She had timed it so well, the weather was warm and sunny on the Saturday her first in Istanbul, so we went straight to one of the four islands reachable from Istanbul shores, and called Buyukada (means big island) it happens to be the biggest Island! We met my friend Deniz (sea) by the sea, the Marmara Sea and headed to the Island. We went to take a fayton (horse carriage) around the Island and bumped into some German tourists who could not communicate with the fayton drivers. So they asked us to!!! So we attempted first English, and they said "yes, yes" but that was all and either could not speak or also not understand, then I tried French, then I think we tried Spanish, so we told the Turkish men we tried and got into our fayton! We went to the Orthodox Church at the top of the hill, I had been here before, but Claire asked the priest a question, he first asked her if what religion she was and I thought oh know this is going to be awful, but he was so nice and helpful, the question was about the closed altar and why it was so, he then proceeded to unlock the small door to the altar for us to view, that was really something special. The views are amazing from this hill onto the Spoon Island (it's shaped like a spoon) and also the Asian side of Istanbul. We ate 'kofte' (meatballs) and drank 'ozel sarap', special wine that is made on the Island.
We started to head back down the hill and Claire had spotted a photographic opportunity of us standing in front of the church's entrance
. So she stood a little away raised up on a slope and we stood in tourist pose in front of the church...but a small van pulled up just in view shot of her photo, we signalled to him to move back and he just smiled and gestured something at us, we think not to move!, as the driver waited in this van, the passenger took a wooden box of tomatoes, this time right in view shot, and then of course a huge carton of yogurt, the passenger got back in the van and they drove off, leaving us in hysterics especially Claire, she was keeling over not being able to stop laughing and still take the photo! She took the picture and the tomatoes and yogurt was still on this slope as we left!!! Then the fun did not stop, we got into a fayton going down the slope, yes very lazy, and one wheel started to feel loose, he stopped the carriage and took some wire to attempt to fix it back, so now I am feeling a little unsafe and was the one facing backwards, so the carriage trots along a little longer, not trots more like stumbles! It stops again, and he looks at it, and we say thank you very much but we want to leave now, and we get out back onto safe land - phew!
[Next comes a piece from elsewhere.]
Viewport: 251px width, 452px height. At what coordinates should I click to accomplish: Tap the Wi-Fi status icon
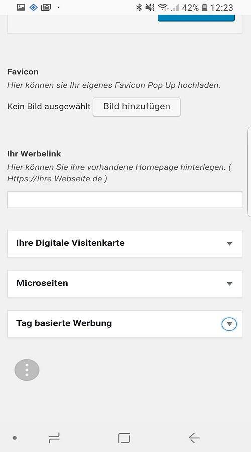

We caught rather a late boat back from the Island and we had to catch what is called a 'gipsy' boat, meaning it stopped at all four islands until we got to the port of Kadikoy on the Asian side...from there we could normally take another boat to Bakirkoy, but it was too late, so I was not so sure where to go, (you can get lost in this huge city even after 6 months)
. We then waited another 30 minutes to take another boat to Karakoy (Claire was getting highly confused with all the 'koy's'). When we reached the Europe side we bumped into my friend Mandy from Germany, Istanbul is huge but I still manage to bump into people. It was now 10pm and we needed to change our clothes in BakirKOY and then go back out to Taksim. So we opted for the taxi, where funnily the driver of course noticed we were foreigners and that I was showing some places out of the window to Claire, so then he did too. Slowing down, not watching where he was going, and speaking a strange Turkish I really could not understand and I was so tired, so we nodded and said thank you a lot. But I loved the way he was so passionate about sharing his history of his country with us, and many Turkish show this enthusiasm too. After this small sight-seeing tour we got back out to the town centre, Taksim to drink some bira. At 3am we walked back to the dolmus queue to go to Bakirkoy along Istiklal Cadessi, and Claire saw some transvestites conversing with young boys, men fighting and basically a lot of drunken people, she or I was not sure if she was more shocked, scared or amazed. I had exhausted Claire all on her first day exactly that it was just her first day and I told her the expression I've heard many times the night she arrived, that Istanbullites say 'anything can happen at anytime'. She really experienced Istanbul.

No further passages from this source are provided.